- Edited
Those services seem to like a unnecessary risk. I use Kepass DX with the built-in keyboard.
Graphene OS 3rd party Passkey support on Android 14
It is obviously not yet implemented, but I believe the web service will send the challenge/response flow will be something like:
Challenge: web application -> browser -> credential manager API - > KeePassDX
Response: KeePassDX -> credential manager API -> browser -> web application
KeePassDX (or other credential provider) handles the cryptography without exposing the private key.
This is a simplified model and may not be entirely correct, and I could be wrong somewhere.
I am not sure it would add much additional risk if implemented properly and should prevent exposing a password. I am not sure how the API works under the hood.
9 days later
I attempted using Proton Pass to create a test passkey, but I got a silent failure. I am not sure how to check the console logs on Vanadium. I also tested on Brave with the same result.
I am not sure if this is due to some dependency on Google services or if there is some other error.
Did you have Play Services installed?
I do not have them installed, so I don't know if that is the cause of the error, or if it is something else.
It likely is. Most implementations use Play Services for Fido2 and Passkeys.
It appears that it requires signed in Play Services. Either that or Vanadium sends passkey creation to Google Play even when the flag is set for 3rd party passkeys only.
I use https://proton.me/pass I love it.
p338k Actually, I haven't had a chance. I don't think I have anything that even has passkey support right now. But you can try it. It's free and Proton is actually trusted.
I've tested Proton Pass and a couple more password managers (BitWarden and 1Pass) that should support passkey. I couldn't make them work. Also, I couldn't make Google Password Manager generate a passkey in a profile with Play Services enabled. It might be possible that GrapheneOS or Vanadium do not support passkey. In addition, I've tried different web browsers, such as Brave and Vivaldi and both of them can't be used to generate a passkey.
If someone has managed to generate a passkey via web browser in GrapheneOS I would like to know how.
Fundamental_Physics https://proton.me/support/pass-use-passkeys follow the steps here for Vanadium.
Additionally, you need sandboxed Google Play.
- Edited
matchboxbananasynergy I've followed Proton's instructions on how to enable 3rd party passkey (tested in Vanadium, Brave and Vivaldi) and I've also enabled sandboxed Google Play, but still I couldn't make it work.
Can you confirm if it is working for you?

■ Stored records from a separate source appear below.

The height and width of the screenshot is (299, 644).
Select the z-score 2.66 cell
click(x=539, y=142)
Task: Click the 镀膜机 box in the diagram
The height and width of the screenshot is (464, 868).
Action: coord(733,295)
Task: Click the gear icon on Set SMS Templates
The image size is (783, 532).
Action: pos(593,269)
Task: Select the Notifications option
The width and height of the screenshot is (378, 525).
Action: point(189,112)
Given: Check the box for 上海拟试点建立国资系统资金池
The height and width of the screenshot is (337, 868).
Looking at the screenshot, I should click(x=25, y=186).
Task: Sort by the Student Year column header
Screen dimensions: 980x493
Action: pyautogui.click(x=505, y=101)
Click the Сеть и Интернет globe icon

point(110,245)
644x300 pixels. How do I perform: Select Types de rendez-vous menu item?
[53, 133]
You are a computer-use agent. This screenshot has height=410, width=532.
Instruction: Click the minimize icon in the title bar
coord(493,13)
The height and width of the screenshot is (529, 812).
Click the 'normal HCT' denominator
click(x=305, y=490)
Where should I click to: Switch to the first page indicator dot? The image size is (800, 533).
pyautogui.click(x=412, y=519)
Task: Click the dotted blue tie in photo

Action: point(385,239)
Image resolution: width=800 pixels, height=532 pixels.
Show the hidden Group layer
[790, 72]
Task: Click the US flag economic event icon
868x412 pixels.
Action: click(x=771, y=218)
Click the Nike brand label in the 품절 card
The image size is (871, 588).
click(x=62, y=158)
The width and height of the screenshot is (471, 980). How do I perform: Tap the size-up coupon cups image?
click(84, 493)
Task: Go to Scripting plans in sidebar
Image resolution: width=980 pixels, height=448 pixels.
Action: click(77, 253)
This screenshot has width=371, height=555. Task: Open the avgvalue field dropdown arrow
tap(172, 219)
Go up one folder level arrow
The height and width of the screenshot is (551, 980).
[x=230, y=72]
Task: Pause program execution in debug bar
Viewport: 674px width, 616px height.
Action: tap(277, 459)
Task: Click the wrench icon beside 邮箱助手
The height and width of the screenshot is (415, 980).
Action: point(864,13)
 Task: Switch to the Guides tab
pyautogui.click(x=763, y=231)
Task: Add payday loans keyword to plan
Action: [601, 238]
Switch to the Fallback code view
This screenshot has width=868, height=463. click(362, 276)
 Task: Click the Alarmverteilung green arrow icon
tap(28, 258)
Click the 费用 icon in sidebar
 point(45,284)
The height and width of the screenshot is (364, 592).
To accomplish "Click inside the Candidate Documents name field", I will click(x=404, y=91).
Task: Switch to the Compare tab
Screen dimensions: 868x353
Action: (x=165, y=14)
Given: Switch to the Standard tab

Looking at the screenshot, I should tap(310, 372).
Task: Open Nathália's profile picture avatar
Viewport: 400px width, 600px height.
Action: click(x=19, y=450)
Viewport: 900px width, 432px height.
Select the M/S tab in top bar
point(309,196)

Fundamental_Physics Working perfectly fine for me with the steps provided by matchboxbananasynergy.
- Edited
fid02 I was able to get it working, thanks :)
- Edited
Proton Pass seems to require one to be signed in to Google and/or Google to have network access. I am not too keen on giving Google knowledge of all of my logins. I am not sure if that is a limitation of Proton or Chromium, but it is a privacy issue either way.
Chromium has a similar issue with hardware keys, but they require do not require a Google login nor Google services to have network access.
p338k Not correct. It sounds like you are confusing Google Password Manager with Android's third-party passkey functionality. Proton Pass uses the latter, and doesn't add any further requirements. Play Services is required, but being signed in to a Google account is not required. I tested this just now. It sounds like you didn't follow the instructions Proton provided: https://proton.me/support/pass-use-passkeys
Not sure what you mean by "Google" having network access. Play Services requires network access for a lot of things. Doesn't automatically follow that all your logins are automatically sent to Google's servers. Would want to see any evidence of this happening before I would be inclined to believe that.
I respect that people would prefer to avoid using Play Services. It's unfortunate that Android's passkey functionality seems to require Play Services. Google should have integrated it fully in upstream AOSP.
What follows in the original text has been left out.